The Kakaso'las totem pole has been on loan to Vancouver's largest park since 1985, according to the city's park board. Now that loan has expired, and it returned to the Museum of Anthropology (MOA).
It is six metres tall, and features many important figures in Kwakwaka'wakw culture: the thunderbird, a sea-bear holding an orca, a man holding a frog, Bak'was (the wild man of the woods), Dzunuk'wa (giant of the woods) and a raven.
Kakaso'las was carved by Kwakwaka'wakw artist Ellen Neel in 1955. The Alert Bay-born artist made waves at the time for being one of the first female carvers to find success in a traditionally male-dominated space.
Neel passed away in 1966.
Her family say it's best that the totem pole be moved to an indoor location at the MOA in order to preserve it for decades to come.
Lou-ann Neel, Ellen's granddaughter, is an artist herself.
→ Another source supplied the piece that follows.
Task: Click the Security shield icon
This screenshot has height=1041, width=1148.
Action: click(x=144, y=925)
She says the pole is actually named after her grandmother's traditional name.
"There may have been an assumption that that was what the the pole was named, and it just came to be called that after a while," she told Gloria Macarenko, host of CBC's On The Coast.
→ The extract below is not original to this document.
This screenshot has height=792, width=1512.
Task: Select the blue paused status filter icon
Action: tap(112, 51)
"We didn't have a problem with it because it still associated the pole with my grandmother."
Neel says her grandmother challenged colonial narratives that "women don't carve," and she was very strong in her cultural ways.
Carved for department store
The Vancouver Park Board says Kakaso'las was carved in Ellen Neel's Ferguson Point studio in Stanley Park, as part of a commission for Woodward's department store.
It was initially placed at the Westmount Shopping Centre in Edmonton, before being donated to the MOA in 1984. Ellen's son Robert Neel helped restore the pole, according to the park board, before it was placed at Brockton Point in Stanley Park.
"She was really a visionary for the future of contemporary Kwakwaka'wakw art," Lou-ann said of her grandmother. "She was prepared to try any material any time ... so she made quite a few things."
Lou-ann says that spending time with her grandmother's vast body of work helped her to understand her own artistic style, and she recently has taken up carving herself.
In response to questions about why the pole was going to the MOA — and not being repatriated to Neel's home territory, Lou-ann said she wanted to honour her grandmother's business affairs as the pole was originally a commission.
In addition, she says that there just wasn't room to put a large number of totem poles in her home community, and it took time and money to house returned treasures — something she says a lot of First Nations communities are working on now.
"Maybe someday this pole will make its way back into our territory. I hope that I get to see that if it does happen," she said. "In the meantime, we have a lot of confidence and good friendships with the people at the Museum of Anthropology."